EXERCISE DESCRIPTION:
Write out the records word for word, starting with the line that contains "Task: Click the US column header" and continuing through the end of the records. Leave the pictures out of your answer.

DATA SHOWN:
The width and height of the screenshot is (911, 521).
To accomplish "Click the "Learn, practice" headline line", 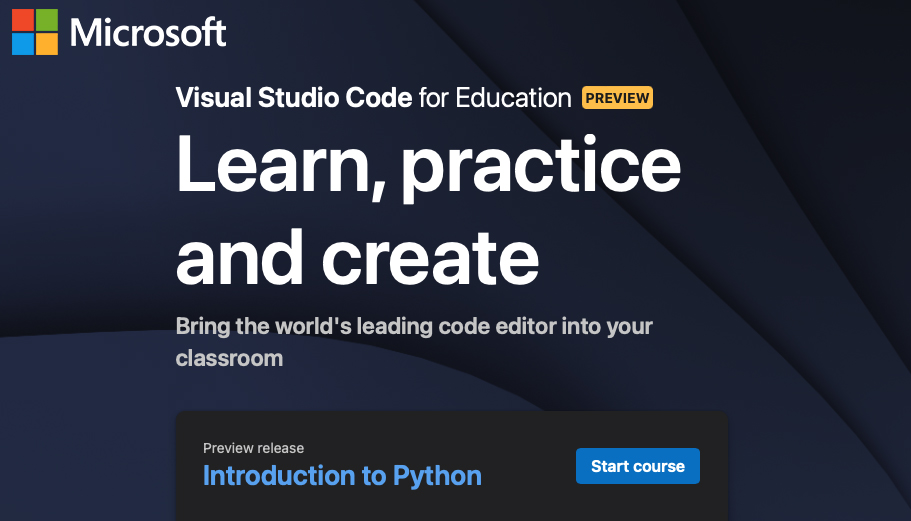I will click(428, 165).
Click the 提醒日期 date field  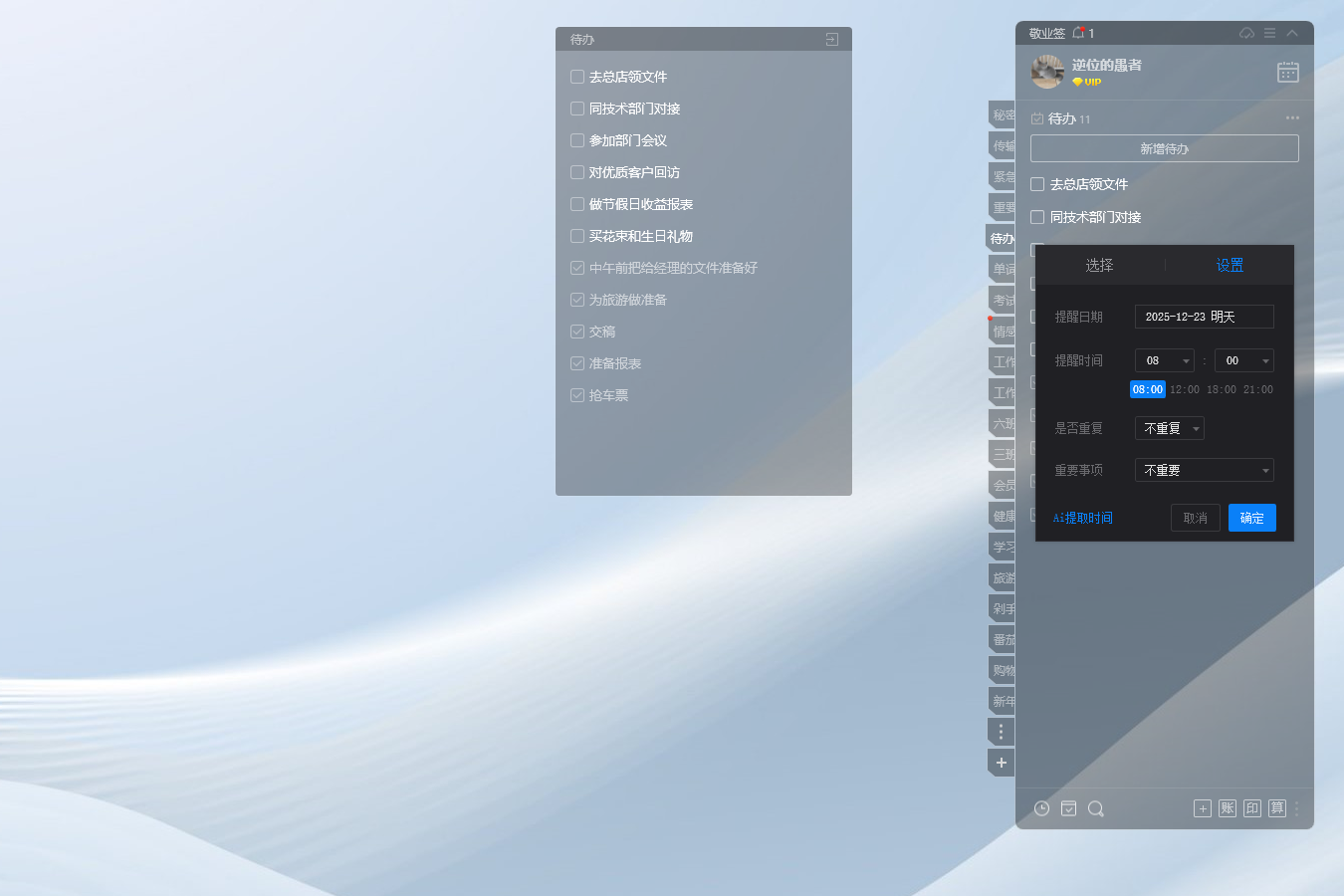[x=1204, y=317]
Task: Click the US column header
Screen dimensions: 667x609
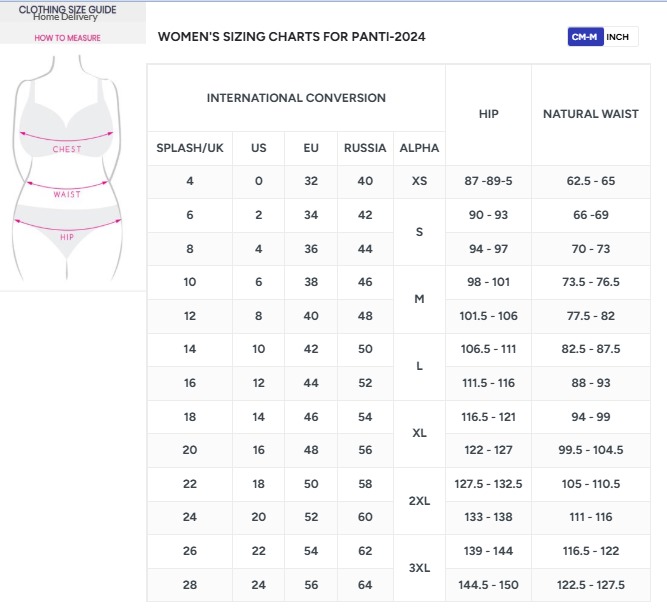Action: pyautogui.click(x=259, y=148)
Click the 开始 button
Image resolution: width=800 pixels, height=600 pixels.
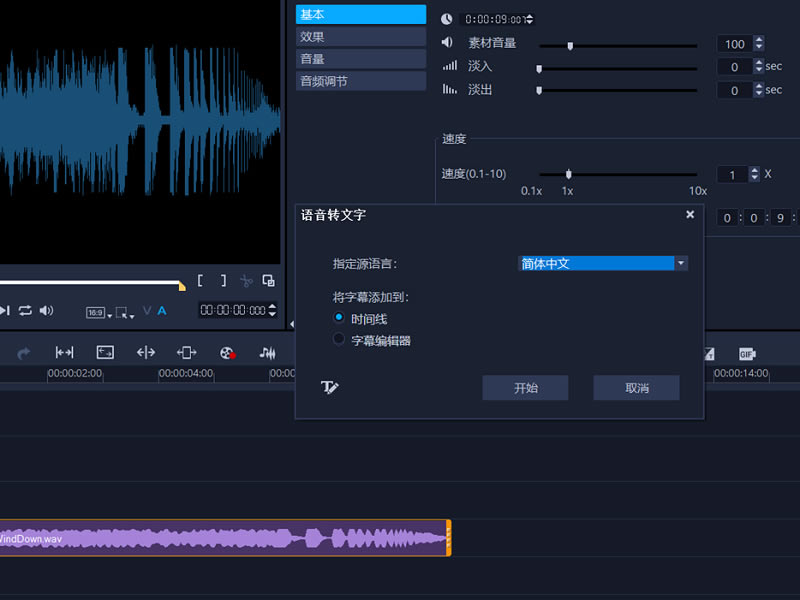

PROBLEM SOLUTION:
Task: Click the US column header
Screen dimensions: 667x609
Action: pyautogui.click(x=259, y=148)
Click the 开始 button
Image resolution: width=800 pixels, height=600 pixels.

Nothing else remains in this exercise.